• [EXCERPTED RECORDS]
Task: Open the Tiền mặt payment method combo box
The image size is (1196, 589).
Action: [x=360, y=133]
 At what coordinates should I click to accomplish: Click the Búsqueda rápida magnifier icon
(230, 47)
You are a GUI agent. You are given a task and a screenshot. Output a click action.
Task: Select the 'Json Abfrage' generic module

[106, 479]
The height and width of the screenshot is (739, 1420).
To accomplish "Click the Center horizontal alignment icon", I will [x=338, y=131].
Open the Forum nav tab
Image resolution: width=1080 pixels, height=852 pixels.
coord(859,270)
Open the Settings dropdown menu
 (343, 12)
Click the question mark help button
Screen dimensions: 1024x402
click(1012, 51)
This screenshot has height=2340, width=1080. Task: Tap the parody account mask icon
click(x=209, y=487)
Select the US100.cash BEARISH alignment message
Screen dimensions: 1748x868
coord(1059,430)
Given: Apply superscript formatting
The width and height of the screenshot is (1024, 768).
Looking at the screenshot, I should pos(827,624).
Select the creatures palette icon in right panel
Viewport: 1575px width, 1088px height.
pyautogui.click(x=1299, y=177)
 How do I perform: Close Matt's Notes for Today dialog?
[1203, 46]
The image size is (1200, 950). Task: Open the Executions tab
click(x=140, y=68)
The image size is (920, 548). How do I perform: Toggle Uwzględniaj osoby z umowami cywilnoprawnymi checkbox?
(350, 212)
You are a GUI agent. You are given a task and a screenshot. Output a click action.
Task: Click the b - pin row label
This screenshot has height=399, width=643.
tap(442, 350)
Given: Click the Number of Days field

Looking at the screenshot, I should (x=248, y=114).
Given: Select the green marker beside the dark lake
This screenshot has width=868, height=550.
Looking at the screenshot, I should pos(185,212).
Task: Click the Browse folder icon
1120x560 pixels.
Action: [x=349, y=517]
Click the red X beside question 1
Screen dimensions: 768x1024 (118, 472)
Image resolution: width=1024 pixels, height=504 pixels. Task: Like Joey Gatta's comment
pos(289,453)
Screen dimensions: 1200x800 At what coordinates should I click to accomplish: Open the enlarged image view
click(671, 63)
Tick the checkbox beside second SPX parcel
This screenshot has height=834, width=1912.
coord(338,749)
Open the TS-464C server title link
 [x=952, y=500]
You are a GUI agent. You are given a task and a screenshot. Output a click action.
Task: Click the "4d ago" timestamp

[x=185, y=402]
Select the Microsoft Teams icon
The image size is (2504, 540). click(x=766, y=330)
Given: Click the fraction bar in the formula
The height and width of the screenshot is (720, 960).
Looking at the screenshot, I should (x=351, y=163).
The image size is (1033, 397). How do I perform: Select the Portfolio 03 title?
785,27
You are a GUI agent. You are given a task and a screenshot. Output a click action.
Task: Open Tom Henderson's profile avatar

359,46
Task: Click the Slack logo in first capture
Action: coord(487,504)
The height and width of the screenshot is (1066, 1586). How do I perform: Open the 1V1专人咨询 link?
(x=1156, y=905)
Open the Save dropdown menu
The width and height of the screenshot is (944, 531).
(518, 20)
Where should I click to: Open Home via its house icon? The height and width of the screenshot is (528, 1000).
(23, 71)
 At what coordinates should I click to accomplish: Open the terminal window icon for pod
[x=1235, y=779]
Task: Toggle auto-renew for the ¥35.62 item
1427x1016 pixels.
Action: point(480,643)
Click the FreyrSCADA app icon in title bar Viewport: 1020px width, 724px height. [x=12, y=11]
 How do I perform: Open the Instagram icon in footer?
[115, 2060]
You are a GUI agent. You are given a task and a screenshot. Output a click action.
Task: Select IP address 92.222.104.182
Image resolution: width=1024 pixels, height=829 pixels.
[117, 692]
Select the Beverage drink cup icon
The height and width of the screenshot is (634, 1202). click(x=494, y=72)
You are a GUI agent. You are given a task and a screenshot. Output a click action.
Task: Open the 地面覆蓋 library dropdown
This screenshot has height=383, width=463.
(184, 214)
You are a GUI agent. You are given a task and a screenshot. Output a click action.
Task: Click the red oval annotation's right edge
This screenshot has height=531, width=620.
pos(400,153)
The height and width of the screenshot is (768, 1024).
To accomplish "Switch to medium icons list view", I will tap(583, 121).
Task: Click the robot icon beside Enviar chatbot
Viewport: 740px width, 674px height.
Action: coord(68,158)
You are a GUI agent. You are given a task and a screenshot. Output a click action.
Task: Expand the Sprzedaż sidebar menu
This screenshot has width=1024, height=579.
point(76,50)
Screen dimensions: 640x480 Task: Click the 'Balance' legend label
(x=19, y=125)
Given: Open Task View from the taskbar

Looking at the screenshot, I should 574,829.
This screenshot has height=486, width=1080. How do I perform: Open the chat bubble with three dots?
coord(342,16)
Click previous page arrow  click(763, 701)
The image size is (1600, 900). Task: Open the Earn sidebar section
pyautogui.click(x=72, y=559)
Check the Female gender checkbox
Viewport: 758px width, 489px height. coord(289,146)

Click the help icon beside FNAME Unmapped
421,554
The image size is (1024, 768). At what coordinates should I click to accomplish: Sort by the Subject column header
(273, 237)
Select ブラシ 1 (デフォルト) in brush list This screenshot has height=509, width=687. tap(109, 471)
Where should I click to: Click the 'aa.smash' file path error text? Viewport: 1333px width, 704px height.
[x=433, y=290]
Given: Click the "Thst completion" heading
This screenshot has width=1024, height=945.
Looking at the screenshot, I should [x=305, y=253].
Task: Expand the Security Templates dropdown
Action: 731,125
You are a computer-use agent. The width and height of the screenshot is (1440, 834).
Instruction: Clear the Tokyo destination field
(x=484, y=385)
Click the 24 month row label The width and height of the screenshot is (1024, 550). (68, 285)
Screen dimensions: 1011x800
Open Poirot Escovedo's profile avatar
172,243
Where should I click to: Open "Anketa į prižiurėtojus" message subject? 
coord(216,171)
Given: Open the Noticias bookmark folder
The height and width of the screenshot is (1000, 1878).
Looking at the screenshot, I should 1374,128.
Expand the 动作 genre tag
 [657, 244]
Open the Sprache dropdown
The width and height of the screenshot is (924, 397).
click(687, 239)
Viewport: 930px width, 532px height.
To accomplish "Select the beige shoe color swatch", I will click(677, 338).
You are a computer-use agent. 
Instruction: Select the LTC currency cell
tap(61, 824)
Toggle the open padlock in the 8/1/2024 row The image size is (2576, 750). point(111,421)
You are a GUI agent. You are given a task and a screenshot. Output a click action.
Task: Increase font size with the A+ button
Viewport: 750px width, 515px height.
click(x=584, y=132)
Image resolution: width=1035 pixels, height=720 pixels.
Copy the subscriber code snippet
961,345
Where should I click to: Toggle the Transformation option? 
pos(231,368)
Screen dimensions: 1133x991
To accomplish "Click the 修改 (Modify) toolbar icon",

• [WHAT IS NEEDED] Set all of the data down again exactly.

• [SOLUTION TO THIS EXERCISE]
Task: Open the Tiền mặt payment method combo box
The image size is (1196, 589).
Action: [x=360, y=133]
 At what coordinates should I click to accomplish: Click the Búsqueda rápida magnifier icon
(230, 47)
You are a GUI agent. You are given a task and a screenshot. Output a click action.
Task: Select the 'Json Abfrage' generic module

[106, 479]
The height and width of the screenshot is (739, 1420).
To accomplish "Click the Center horizontal alignment icon", I will [x=338, y=131].
Open the Forum nav tab
Image resolution: width=1080 pixels, height=852 pixels.
coord(859,270)
Open the Settings dropdown menu
 (343, 12)
Click the question mark help button
Screen dimensions: 1024x402
click(1012, 51)
This screenshot has height=2340, width=1080. Task: Tap the parody account mask icon
click(x=209, y=487)
Select the US100.cash BEARISH alignment message
Screen dimensions: 1748x868
coord(1059,430)
Given: Apply superscript formatting
The width and height of the screenshot is (1024, 768).
Looking at the screenshot, I should pos(827,624).
Select the creatures palette icon in right panel
Viewport: 1575px width, 1088px height.
pyautogui.click(x=1299, y=177)
 How do I perform: Close Matt's Notes for Today dialog?
[1203, 46]
The image size is (1200, 950). Task: Open the Executions tab
click(x=140, y=68)
The image size is (920, 548). How do I perform: Toggle Uwzględniaj osoby z umowami cywilnoprawnymi checkbox?
(350, 212)
You are a GUI agent. You are given a task and a screenshot. Output a click action.
Task: Click the b - pin row label
This screenshot has height=399, width=643.
tap(442, 350)
Given: Click the Number of Days field

Looking at the screenshot, I should (x=248, y=114).
Given: Select the green marker beside the dark lake
This screenshot has width=868, height=550.
Looking at the screenshot, I should pos(185,212).
Task: Click the Browse folder icon
1120x560 pixels.
Action: [x=349, y=517]
Click the red X beside question 1
Screen dimensions: 768x1024 (118, 472)
Image resolution: width=1024 pixels, height=504 pixels. Task: Like Joey Gatta's comment
pos(289,453)
Screen dimensions: 1200x800 At what coordinates should I click to accomplish: Open the enlarged image view
click(671, 63)
Tick the checkbox beside second SPX parcel
This screenshot has height=834, width=1912.
coord(338,749)
Open the TS-464C server title link
 [x=952, y=500]
You are a GUI agent. You are given a task and a screenshot. Output a click action.
Task: Click the "4d ago" timestamp

[x=185, y=402]
Select the Microsoft Teams icon
The image size is (2504, 540). click(x=766, y=330)
Given: Click the fraction bar in the formula
The height and width of the screenshot is (720, 960).
Looking at the screenshot, I should (x=351, y=163).
The image size is (1033, 397). How do I perform: Select the Portfolio 03 title?
785,27
You are a GUI agent. You are given a task and a screenshot. Output a click action.
Task: Open Tom Henderson's profile avatar

359,46
Task: Click the Slack logo in first capture
Action: coord(487,504)
The height and width of the screenshot is (1066, 1586). How do I perform: Open the 1V1专人咨询 link?
(x=1156, y=905)
Open the Save dropdown menu
The width and height of the screenshot is (944, 531).
(518, 20)
Where should I click to: Open Home via its house icon? The height and width of the screenshot is (528, 1000).
(23, 71)
 At what coordinates should I click to accomplish: Open the terminal window icon for pod
[x=1235, y=779]
Task: Toggle auto-renew for the ¥35.62 item
1427x1016 pixels.
Action: point(480,643)
Click the FreyrSCADA app icon in title bar Viewport: 1020px width, 724px height. [x=12, y=11]
 How do I perform: Open the Instagram icon in footer?
[115, 2060]
You are a GUI agent. You are given a task and a screenshot. Output a click action.
Task: Select IP address 92.222.104.182
Image resolution: width=1024 pixels, height=829 pixels.
[117, 692]
Select the Beverage drink cup icon
The height and width of the screenshot is (634, 1202). click(x=494, y=72)
You are a GUI agent. You are given a task and a screenshot. Output a click action.
Task: Open the 地面覆蓋 library dropdown
This screenshot has height=383, width=463.
(184, 214)
You are a GUI agent. You are given a task and a screenshot. Output a click action.
Task: Click the red oval annotation's right edge
This screenshot has height=531, width=620.
pos(400,153)
The height and width of the screenshot is (768, 1024).
To accomplish "Switch to medium icons list view", I will tap(583, 121).
Task: Click the robot icon beside Enviar chatbot
Viewport: 740px width, 674px height.
Action: coord(68,158)
You are a GUI agent. You are given a task and a screenshot. Output a click action.
Task: Expand the Sprzedaż sidebar menu
This screenshot has width=1024, height=579.
point(76,50)
Screen dimensions: 640x480 Task: Click the 'Balance' legend label
(x=19, y=125)
Given: Open Task View from the taskbar

Looking at the screenshot, I should 574,829.
This screenshot has height=486, width=1080. How do I perform: Open the chat bubble with three dots?
coord(342,16)
Click previous page arrow  click(763, 701)
The image size is (1600, 900). Task: Open the Earn sidebar section
pyautogui.click(x=72, y=559)
Check the Female gender checkbox
Viewport: 758px width, 489px height. coord(289,146)

Click the help icon beside FNAME Unmapped
421,554
The image size is (1024, 768). At what coordinates should I click to accomplish: Sort by the Subject column header
(273, 237)
Select ブラシ 1 (デフォルト) in brush list This screenshot has height=509, width=687. tap(109, 471)
Where should I click to: Click the 'aa.smash' file path error text? Viewport: 1333px width, 704px height.
[x=433, y=290]
Given: Click the "Thst completion" heading
This screenshot has width=1024, height=945.
Looking at the screenshot, I should [x=305, y=253].
Task: Expand the Security Templates dropdown
Action: 731,125
You are a computer-use agent. The width and height of the screenshot is (1440, 834).
Instruction: Clear the Tokyo destination field
(x=484, y=385)
Click the 24 month row label The width and height of the screenshot is (1024, 550). (68, 285)
Screen dimensions: 1011x800
Open Poirot Escovedo's profile avatar
172,243
Where should I click to: Open "Anketa į prižiurėtojus" message subject? 
coord(216,171)
Given: Open the Noticias bookmark folder
The height and width of the screenshot is (1000, 1878).
Looking at the screenshot, I should 1374,128.
Expand the 动作 genre tag
 [657, 244]
Open the Sprache dropdown
The width and height of the screenshot is (924, 397).
click(687, 239)
Viewport: 930px width, 532px height.
To accomplish "Select the beige shoe color swatch", I will click(677, 338).
You are a computer-use agent. 
Instruction: Select the LTC currency cell
tap(61, 824)
Toggle the open padlock in the 8/1/2024 row The image size is (2576, 750). point(111,421)
You are a GUI agent. You are given a task and a screenshot. Output a click action.
Task: Increase font size with the A+ button
Viewport: 750px width, 515px height.
click(x=584, y=132)
Image resolution: width=1035 pixels, height=720 pixels.
Copy the subscriber code snippet
961,345
Where should I click to: Toggle the Transformation option? 
pos(231,368)
Screen dimensions: 1133x991
To accomplish "Click the 修改 (Modify) toolbar icon",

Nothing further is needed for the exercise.